(1) da “Gente del Belvedere” di Carlo Rossi.
Quella sera di gennaio del1892, l’osteria era deserta.
Sin (Teresa) era rimasta in casa sua con Mario; Angiolino, come era solito fare da qualche tempo, dopo cena, se n’era andato per i fatti suoi in qualche bettola di Pallanza. I Ferrari erano radunati intorno al camino che mandava calore e luce con la sua fiamma vivida.
Parlavano del più e del meno; Lina, rivolgendosi al padre disse:
«Pà, raccontate qualcosa che vi è capitato in gioventù!».
Padron Pietro, intenerito dalla richiesta della sua “tusina”, scavò nella memoria ricordi lontani:
«Eravamo nel 1868; la mamma e io, sposati da alcuni mesi, abitavamo in una casetta ad Intra bassa, non lontano dal torrente S.Bernardino.
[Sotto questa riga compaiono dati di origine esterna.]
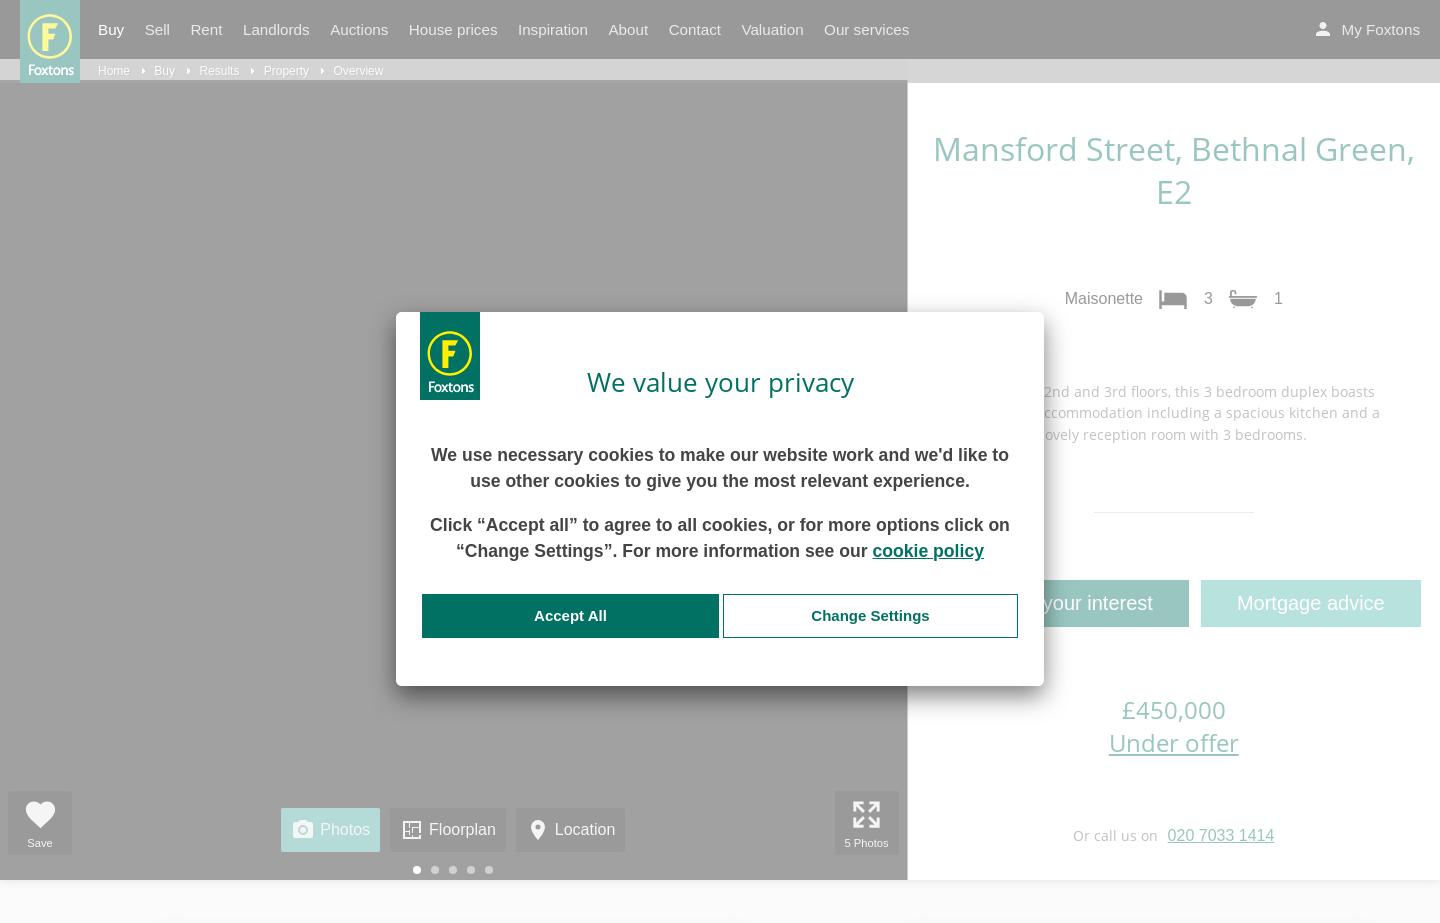 The height and width of the screenshot is (923, 1440). What do you see at coordinates (428, 828) in the screenshot?
I see `'Floorplan'` at bounding box center [428, 828].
L’estate era quasi trascorsa; si era giunti alla metà di settembre, quando incominciò a piovere. I giorni e le notti trascorrevano senza che l’acqua smettesse di cadere; sembrava fossimo in pieno diluvio universale. I torrenti si erano gonfiati terribilmente. Il S.Bernardino trascinava verso il lago tronchi d’albero strappati alle montagne, grossi sassi e oggetti d’ogni sorta.Iniziò ottobre; una notte fummo svegliati da urla di spavento e da uno strano, sordo rumore. Mi buttai fuori dal letto; appena ebbi messo i piedi a terra, mi accorsi che la nostra abitazione, situata al pianterreno, era allagata. Impressionatissimo, accesi la candela che stava sul comodino. Alla sua luce, vidi uno spettacolo pauroso: l’acqua filtrava dalle fessure della porta e lentamente si
alzava di livello. Anche la mamma era ormai in piedi; camminando nella fanghiglia, più morti che vivi dalla paura, radunammo gli oggetti più cari e importanti. Bisognava assolutamente andarsene da quel fabbricato che poteva diventare, da un momento all’altro, una trappola pericolosissima.
Fuori si udivano grida, voci che invocavano aiuto, miste al gorgoglio dell’acqua che scorreva impetuosa.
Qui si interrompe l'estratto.